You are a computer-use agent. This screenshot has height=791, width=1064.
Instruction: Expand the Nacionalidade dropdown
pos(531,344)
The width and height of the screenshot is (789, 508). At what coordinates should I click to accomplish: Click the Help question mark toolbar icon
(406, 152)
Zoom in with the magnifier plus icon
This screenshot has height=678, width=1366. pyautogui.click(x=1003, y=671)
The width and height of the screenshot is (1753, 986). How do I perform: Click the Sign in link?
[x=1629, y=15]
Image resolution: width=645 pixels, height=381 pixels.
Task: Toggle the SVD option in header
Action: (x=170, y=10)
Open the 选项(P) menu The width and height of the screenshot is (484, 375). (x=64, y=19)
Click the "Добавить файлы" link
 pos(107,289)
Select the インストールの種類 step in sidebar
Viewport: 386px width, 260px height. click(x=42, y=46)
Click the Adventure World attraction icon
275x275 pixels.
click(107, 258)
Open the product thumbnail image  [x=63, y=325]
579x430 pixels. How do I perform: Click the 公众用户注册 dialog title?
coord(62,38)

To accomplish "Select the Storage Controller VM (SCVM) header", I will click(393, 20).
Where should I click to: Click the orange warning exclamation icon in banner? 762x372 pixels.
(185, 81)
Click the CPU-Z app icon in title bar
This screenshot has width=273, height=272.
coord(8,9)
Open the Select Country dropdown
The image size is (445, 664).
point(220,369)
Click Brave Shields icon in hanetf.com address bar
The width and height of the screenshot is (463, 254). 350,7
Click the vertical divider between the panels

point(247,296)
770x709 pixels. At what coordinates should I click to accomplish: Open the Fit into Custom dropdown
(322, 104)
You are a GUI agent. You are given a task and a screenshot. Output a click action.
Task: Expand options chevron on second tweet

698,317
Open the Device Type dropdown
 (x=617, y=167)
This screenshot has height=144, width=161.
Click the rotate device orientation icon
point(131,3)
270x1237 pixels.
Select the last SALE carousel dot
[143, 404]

» **WHAT YOU WILL DO**
The expected answer is every line in the data above that carries the string "agent".

» **SOLUTION**
You are a computer-use agent. This screenshot has height=791, width=1064.
You are a GUI agent. You are given a task and a screenshot. Output a click action.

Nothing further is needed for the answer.